Did you hear that? That snide, obnoxious, sing-songy voice.
I just want to slap that guy.
Do you have an inner voice like this? Some jerky, insensitive dude who tells you that what you’re writing sucks to high heaven or worse, that it's so, so very boooooor-ing?
I don’t. Of course I don’t. My inner voice is kindly and encouraging, doting even. A cross between Mary Poppins and Oprah. It wants me to succeed and irons my pinafore and tells me which eye shadow is most flattering for my eye color and why I’m never gonna find lasting love down at the club.
Ha. I wish. Instead I get Snarky Guy, who thinks he knows everything about everything.
But that’s OK, that’s OK. He can put his feet up on my coffee table and spit sunflower seed shells around the room. Little does he know, he’s actually helping me.
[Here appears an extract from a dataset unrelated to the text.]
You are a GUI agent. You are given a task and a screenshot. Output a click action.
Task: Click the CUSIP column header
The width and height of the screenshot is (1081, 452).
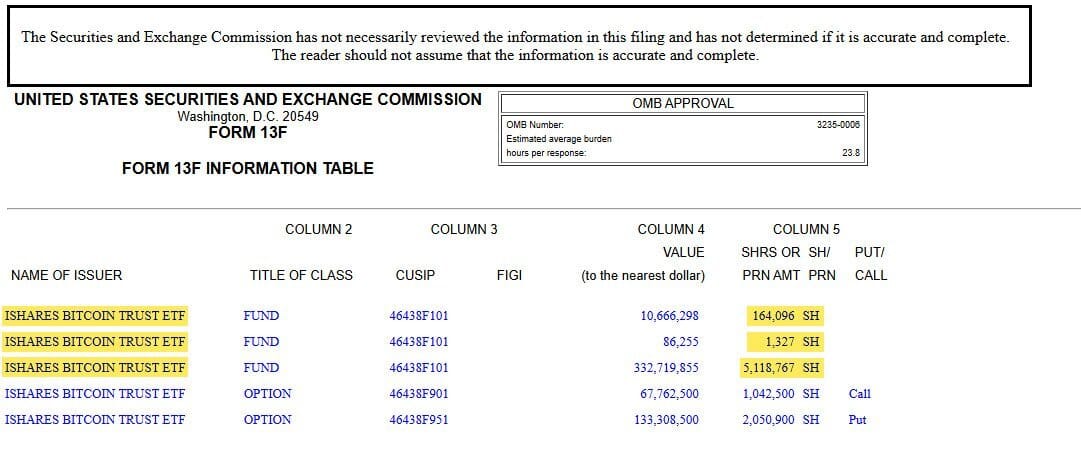click(x=415, y=276)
I didn’t start out writing for young people. I started out writing for adults. So when I switched to writing for a younger audience, one of the hardest things for me to master was the accelerated pacing. I was still accustomed to the comparatively leisurely ramping up that you do in stories for adults. And the digressions. Gosh, they haven’t yet made a tangent that I wouldn’t go on. I always have my bag packed in case of unexpected tangents.
But now I’ve got this cool kid in the third row of my brain who lets me know when he’s bored because I'm not moving fast enough, and even if he can’t offer me any helpful suggestions about character development, he can at least act like a sort of canary in a coal mine. ‘Cause boredom is very much like a noxious gas. Sometimes you can’t smell it or see it but before you know it, an epidemic of pantlessness ensues -- 'cause you've bored them off everyone.
I picture narrative as a big pick-up truck bumping along the road, and I’m the driver. The back of the truck is filled with readers, and if I hit too many potholes, those readers are going to fall off right onto their heads. Splat! (“Lost another one on that last plot twist. Damn.”) And of course if I go too slow, those readers are going to jump off like it’s a lame-o hay ride. And you never want to arrive at your destination only to discover that it’s just you, your coonhound, and a bald spare tire in the back. No, you want to keep your riders happy and even be picking up hitchhikers along the way like a sociopathic loner who doesn’t know when to put a stop to an overworked metaphor.
This is why Jerky Bored Voice is helpful to me whether he realizes it or not. Whenever he pipes up, I just toss a grenade into the narrative. You know, something to mix it up and keep things interesting. Also, people – even imaginary ones – usually have the good sense to flee when there’s a grenade around. So those grenades definitely serve the purpose of moving the story along at a good clip.
Of course maybe you guys don’t have this problem like I do. But if you do, how do you respond when your inner Snark Meister tells you that your story is boring his ever-living pants off*?